Stories from the Lives of Great Mathematicians

by Luetta Reimer and Wilbert Reimer

Reviewed September 1, 2003.
Dale Seymour Publications, Palo Alto, California, 1990.  143 pages.
$15.95 in paperback on Amazon.com
Available at Sembach Library (J920 REI).

I discovered this book and its companion second volume while doing inventory in the children’s nonfiction section of the library.  Since I was still reading Beyond the Limit at the time, I found them irresistible.  Beyond the Limit stops when Sofya Kovalevskaya gets her PhD, and I was remarkably curious to find out what happened after that and if she lived to see the Communist Revolution.  (She didn’t, dying in her forties, but she did make some more great mathematical achievements before she died.)

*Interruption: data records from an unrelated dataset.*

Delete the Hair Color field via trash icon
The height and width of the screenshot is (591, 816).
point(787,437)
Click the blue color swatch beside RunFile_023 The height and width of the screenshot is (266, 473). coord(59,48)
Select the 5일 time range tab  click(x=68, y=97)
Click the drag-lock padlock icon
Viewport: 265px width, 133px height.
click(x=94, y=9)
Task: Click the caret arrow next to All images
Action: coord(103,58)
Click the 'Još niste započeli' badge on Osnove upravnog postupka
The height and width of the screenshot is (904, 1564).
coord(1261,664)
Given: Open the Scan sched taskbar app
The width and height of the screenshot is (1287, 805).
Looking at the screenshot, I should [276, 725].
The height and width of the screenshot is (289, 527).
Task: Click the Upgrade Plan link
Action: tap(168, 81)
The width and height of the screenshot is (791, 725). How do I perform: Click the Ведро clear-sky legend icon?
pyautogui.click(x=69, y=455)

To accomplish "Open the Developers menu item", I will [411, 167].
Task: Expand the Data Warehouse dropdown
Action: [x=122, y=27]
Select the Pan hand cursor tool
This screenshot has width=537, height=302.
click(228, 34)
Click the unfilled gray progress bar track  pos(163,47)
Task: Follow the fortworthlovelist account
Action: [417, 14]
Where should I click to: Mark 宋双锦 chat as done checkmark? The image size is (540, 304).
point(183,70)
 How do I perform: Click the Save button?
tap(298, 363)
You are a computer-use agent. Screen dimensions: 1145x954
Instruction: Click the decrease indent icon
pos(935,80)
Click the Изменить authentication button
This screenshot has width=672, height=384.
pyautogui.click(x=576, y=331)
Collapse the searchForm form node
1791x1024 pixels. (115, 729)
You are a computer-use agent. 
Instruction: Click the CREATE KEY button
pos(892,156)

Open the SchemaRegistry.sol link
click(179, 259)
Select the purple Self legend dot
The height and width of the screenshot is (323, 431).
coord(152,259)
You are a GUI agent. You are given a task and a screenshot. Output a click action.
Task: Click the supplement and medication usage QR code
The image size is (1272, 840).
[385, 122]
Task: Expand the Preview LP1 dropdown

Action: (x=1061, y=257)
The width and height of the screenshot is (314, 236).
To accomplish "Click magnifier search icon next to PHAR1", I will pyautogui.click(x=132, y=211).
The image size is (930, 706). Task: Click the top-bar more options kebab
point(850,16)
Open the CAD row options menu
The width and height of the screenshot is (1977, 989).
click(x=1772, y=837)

This book is designed for teachers of math to tell their students stories about the great mathematicians of the past, stressing that math was developed by real people, people with a great curiosity about the world.  The style is light, easy reading, but is very interesting.

In some ways it backfired with me, making the mathematicians seem not at all like normal people.  They all seemed to be people with an obsession with mathematics that would not be denied.  (Of course, this fed into my thinking about obsessions, which I talk about in my review of Feynman’s Rainbow.)

The book covers mathematicians from Thales of Miletus, who lived in the Sixth Century B. C, to the Indian Srinivasa Rmanujan of the Twentieth Century.  These are fascinating stories, focusing mainly on the human aspects of the great mathematicians, with a light touch on the problems they solved.